**** DOCUMENT SECTION
KafkaStreams streams = new KafkaStreams(builder.build(), config);
streams.start();

What happened:

  • Consume from orders
  • Group by customer ID
  • Count occurrences (stateful — uses embedded state store)
  • Publish counts to output topic

A plain consumer version of the same logic would be 4-5× more code, with manual state management.

The operational cost

Kafka Streams apps are not plain services. Key differences:

State stores on disk. Each pod has a local RocksDB. Under /var/lib/streams/.... Backed up to Kafka (changelog topic) for failover.

Restoration takes time. When a pod starts, it restores state from the changelog. Seconds for small state; minutes for large. Deploys are slower.

Rebalancing is painful. Partition reassignment means moving state stores. 2.6+ added warmup replicas to mitigate, but still more expensive than plain consumer rebalancing.

Local storage requirements. State store grows with data. Persistent volumes needed.

Internal topics multiply. Streams creates changelog and repartition topics automatically. What started as 3 topics becomes 15. Retention + monitoring discipline matters more.

When Streams is right

  • Windowed analytics that must be low-latency
  • Joining events from multiple topics to produce enriched events
  • Stateful business logic that must survive restarts
  • Exactly-once required across a multi-step pipeline

When a plain consumer is better

  • Simple transformations — consume, transform, publish
  • Stateless processing — each event is independent
  • Side effects dominate — call a service, send an email, write to DB
  • Small teams that don’t want the operational overhead

Common mistakes

Starting with Kafka Streams for simple pipelines. A @KafkaListener that transforms and re-publishes is cleaner than a Streams topology. Reach for Streams when you need its specific features.

Ignoring state-store sizing. State grows with data. Disk fills. No one notices until the pod dies. Monitor state-store size from day one.

Not testing rebalance behavior. Works great in dev with one instance. Breaks in prod during rolling deploys. Test rolling deploys in staging.

Using Streams for side effects. “When this event arrives, send an email.” Not Streams’s job — use a plain consumer.

Treating it like a database. Interactive queries against the state store are possible but fragile. Prefer publishing to a read-optimized store (another topic, or materialized view).
********
**** DATASET SECTION
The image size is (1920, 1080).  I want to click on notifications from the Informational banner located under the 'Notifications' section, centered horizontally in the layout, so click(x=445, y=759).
********
## REQUIRED ACTIONS
1. Please retype the section of the Kafka Streams text starting at "Local storage requirements." and ending at "discipline matters more.", keeping every word and mark unchanged.
2. Extend the text on Kafka Streams past its final sentence, matching its tone and format.

## LIST OF ANSWERS
1.
Local storage requirements. State store grows with data. Persistent volumes needed.

Internal topics multiply. Streams creates changelog and repartition topics automatically. What started as 3 topics becomes 15. Retention + monitoring discipline matters more.

2.
Exactly-once semantics

Kafka Streams can provide exactly-once processing (input read + state update + output write as one atomic transaction). Enable with:

processing.guarantee=exactly_once_v2

Trade-off: slower throughput (transactional commits). Most teams don’t need strict exactly-once; at-least-once + idempotent downstream is simpler.

Alternatives

  • Plain Kafka consumer — for simple transformations
  • Apache Flink — for complex stream processing at scale; separate cluster needed
  • ksqlDB — SQL-like interface to Kafka Streams; great for analytics-style queries
  • Materialize, RisingWave — newer streaming DBs for stream+SQL work

For most Java services, Kafka Streams inside the service is the right balance when you need stream processing.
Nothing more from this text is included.